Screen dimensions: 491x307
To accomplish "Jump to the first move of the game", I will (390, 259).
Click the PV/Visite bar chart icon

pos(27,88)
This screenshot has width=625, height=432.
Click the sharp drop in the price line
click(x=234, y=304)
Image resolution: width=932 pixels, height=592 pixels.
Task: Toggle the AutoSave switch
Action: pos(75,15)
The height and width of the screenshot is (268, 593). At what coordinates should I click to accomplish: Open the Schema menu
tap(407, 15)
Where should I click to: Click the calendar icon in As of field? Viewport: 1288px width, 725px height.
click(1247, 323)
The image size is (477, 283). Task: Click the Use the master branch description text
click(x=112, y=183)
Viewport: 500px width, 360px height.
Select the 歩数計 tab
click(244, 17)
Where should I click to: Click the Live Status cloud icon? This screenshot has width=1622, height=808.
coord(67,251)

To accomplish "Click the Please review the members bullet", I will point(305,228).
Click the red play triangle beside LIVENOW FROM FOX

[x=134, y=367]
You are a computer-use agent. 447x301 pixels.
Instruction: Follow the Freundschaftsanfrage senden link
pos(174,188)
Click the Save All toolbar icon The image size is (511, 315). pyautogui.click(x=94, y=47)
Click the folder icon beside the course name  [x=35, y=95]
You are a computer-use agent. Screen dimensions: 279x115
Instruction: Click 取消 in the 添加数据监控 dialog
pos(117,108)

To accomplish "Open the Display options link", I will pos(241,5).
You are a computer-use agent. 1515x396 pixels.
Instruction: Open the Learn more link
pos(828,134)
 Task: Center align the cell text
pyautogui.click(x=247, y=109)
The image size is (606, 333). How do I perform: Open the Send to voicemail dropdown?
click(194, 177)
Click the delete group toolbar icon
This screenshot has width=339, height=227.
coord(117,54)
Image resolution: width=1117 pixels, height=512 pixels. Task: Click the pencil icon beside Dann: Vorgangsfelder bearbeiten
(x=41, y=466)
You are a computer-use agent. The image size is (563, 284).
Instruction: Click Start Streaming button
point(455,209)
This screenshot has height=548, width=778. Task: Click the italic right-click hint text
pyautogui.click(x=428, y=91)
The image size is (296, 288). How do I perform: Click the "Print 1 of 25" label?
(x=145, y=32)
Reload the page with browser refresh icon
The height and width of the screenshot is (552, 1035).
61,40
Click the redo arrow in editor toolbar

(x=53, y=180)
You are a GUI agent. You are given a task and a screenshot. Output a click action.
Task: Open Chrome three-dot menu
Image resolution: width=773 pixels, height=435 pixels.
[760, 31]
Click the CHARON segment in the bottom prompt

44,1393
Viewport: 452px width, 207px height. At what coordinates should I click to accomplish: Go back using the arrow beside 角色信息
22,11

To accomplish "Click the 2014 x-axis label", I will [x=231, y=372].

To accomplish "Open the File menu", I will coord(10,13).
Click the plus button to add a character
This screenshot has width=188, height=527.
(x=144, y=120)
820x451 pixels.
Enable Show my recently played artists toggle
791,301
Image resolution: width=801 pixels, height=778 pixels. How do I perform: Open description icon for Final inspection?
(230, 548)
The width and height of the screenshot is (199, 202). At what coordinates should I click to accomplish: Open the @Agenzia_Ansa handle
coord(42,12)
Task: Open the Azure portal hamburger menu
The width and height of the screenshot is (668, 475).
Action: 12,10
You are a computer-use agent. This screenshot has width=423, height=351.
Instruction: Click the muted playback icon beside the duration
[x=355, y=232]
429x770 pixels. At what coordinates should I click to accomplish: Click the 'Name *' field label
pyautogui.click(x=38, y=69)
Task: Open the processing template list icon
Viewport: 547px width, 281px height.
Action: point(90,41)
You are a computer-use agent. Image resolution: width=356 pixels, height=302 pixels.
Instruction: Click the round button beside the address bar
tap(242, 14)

WHAT THIS TASK INVOLVES: Within the listing, how many lines hold the word "computer"? Only the number is to be given.

SOLUTION FOR THIS TASK: 6